__Activity__
All the lines below need retyping exactly, apart from the images.

__Task material__
————

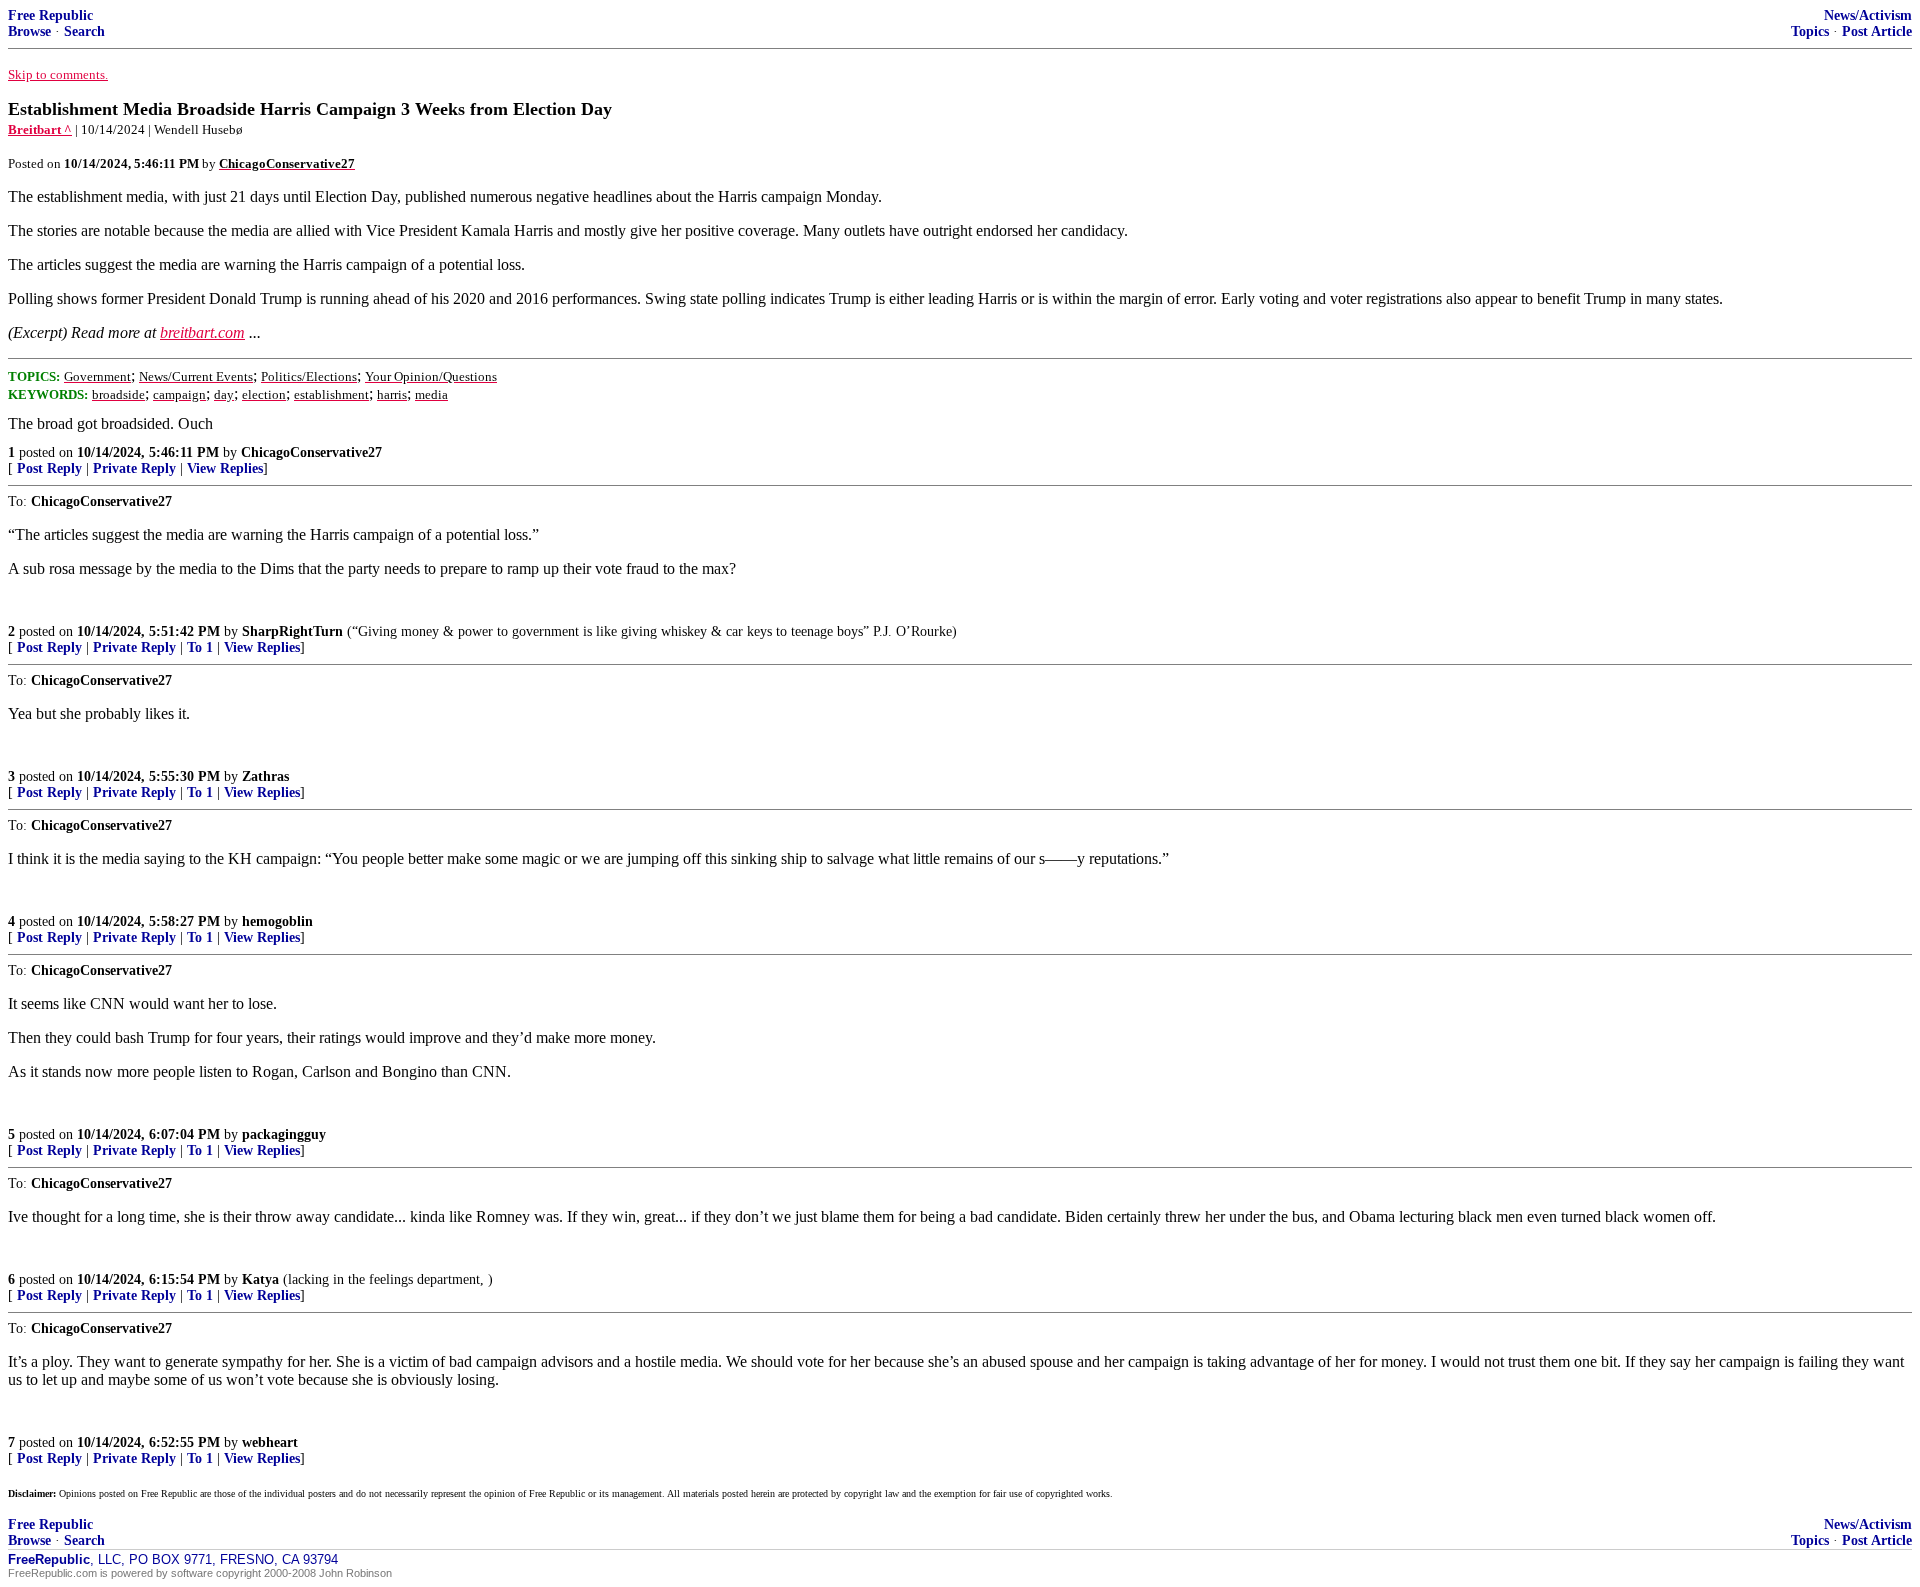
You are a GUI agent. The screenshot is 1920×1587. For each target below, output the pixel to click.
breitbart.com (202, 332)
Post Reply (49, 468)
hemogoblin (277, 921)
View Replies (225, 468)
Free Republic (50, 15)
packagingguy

————

__Solution__
You are a GUI agent. The screenshot is 1920×1587. For each target below, output the pixel to click.
breitbart.com (202, 332)
Post Reply (49, 468)
hemogoblin (277, 921)
View Replies (225, 468)
Free Republic (50, 15)
packagingguy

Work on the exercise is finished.